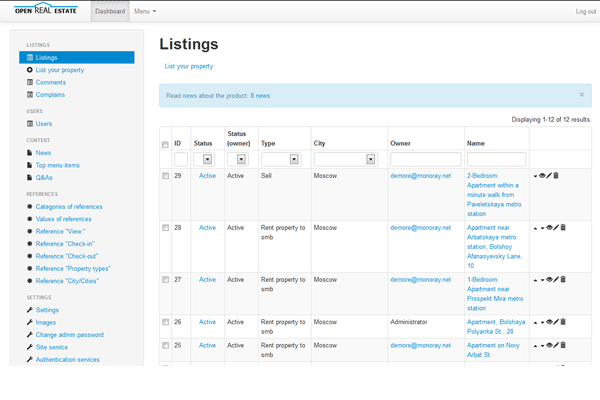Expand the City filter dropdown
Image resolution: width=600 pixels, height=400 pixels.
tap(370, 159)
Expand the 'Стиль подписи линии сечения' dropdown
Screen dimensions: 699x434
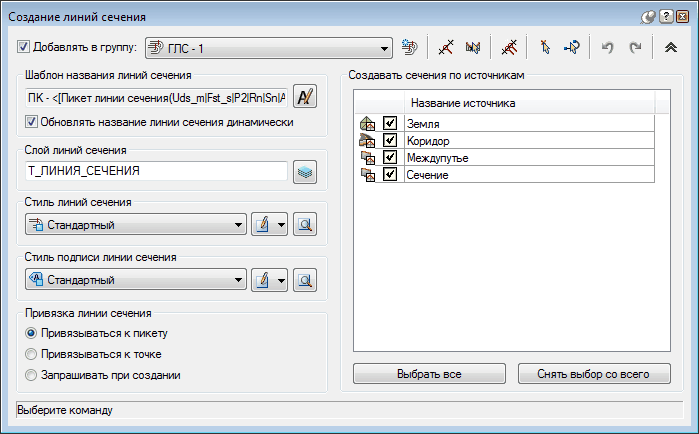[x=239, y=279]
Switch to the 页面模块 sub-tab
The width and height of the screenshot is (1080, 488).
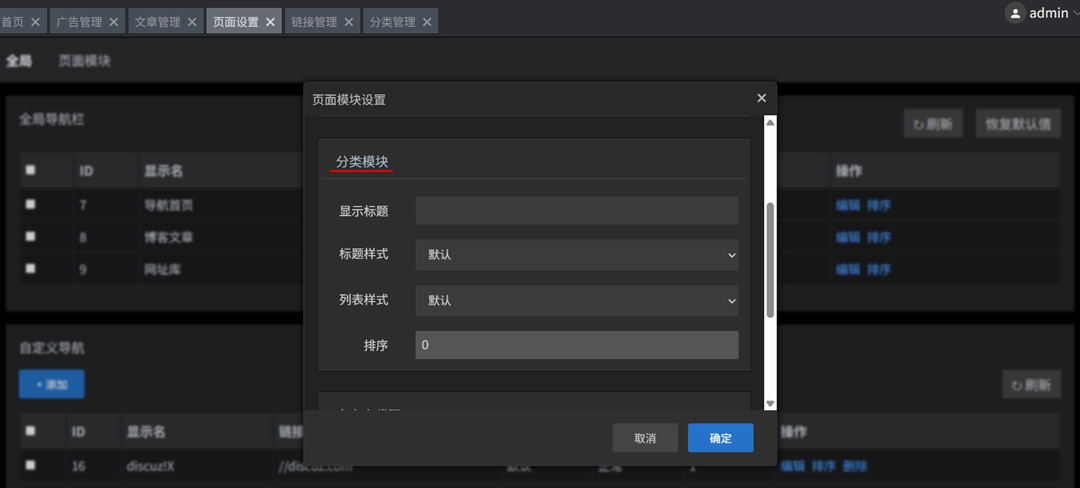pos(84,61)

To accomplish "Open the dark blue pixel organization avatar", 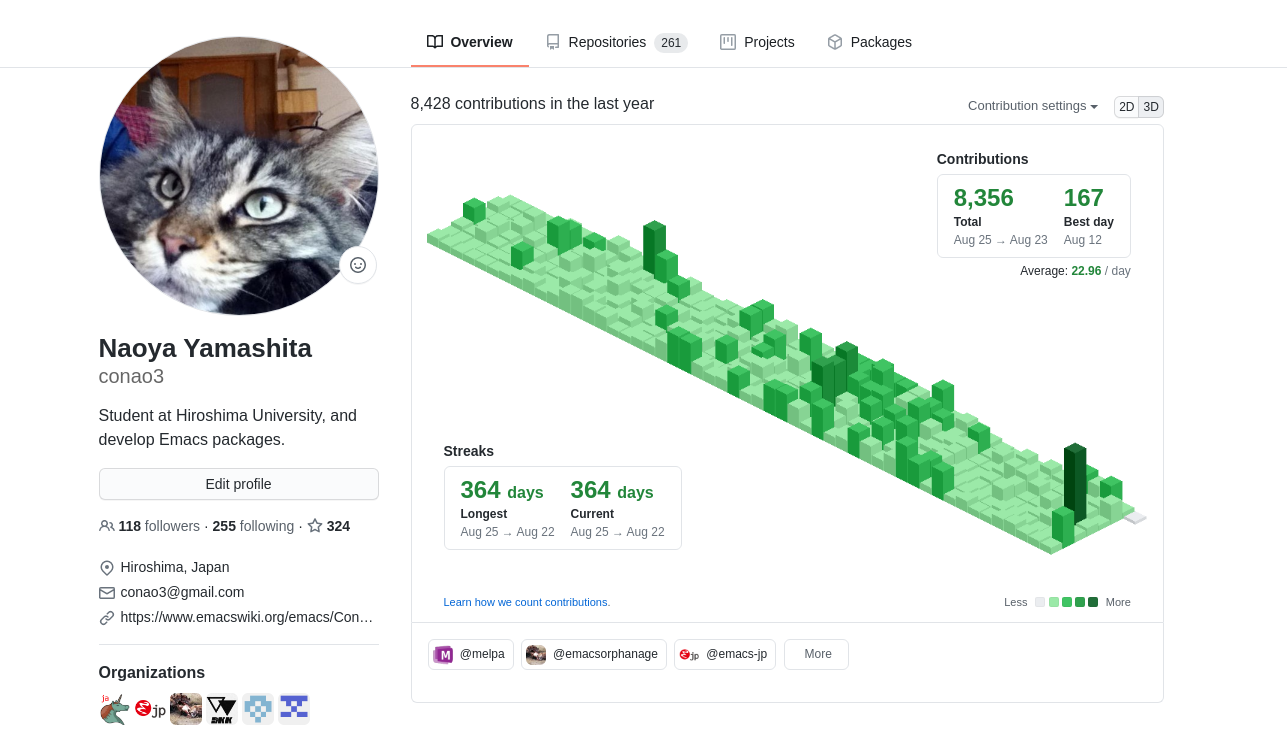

[Instructions to follow] In the records above, the lines from the one containing "Expand the 'Стиль" through the last line are to be written out exactly, both ends included and pictures omitted.

[Completed exercise]
Expand the 'Стиль подписи линии сечения' dropdown
Screen dimensions: 699x434
[x=239, y=279]
Switch to the 页面模块 sub-tab
The width and height of the screenshot is (1080, 488).
pos(84,61)

To accomplish "Open the dark blue pixel organization avatar", 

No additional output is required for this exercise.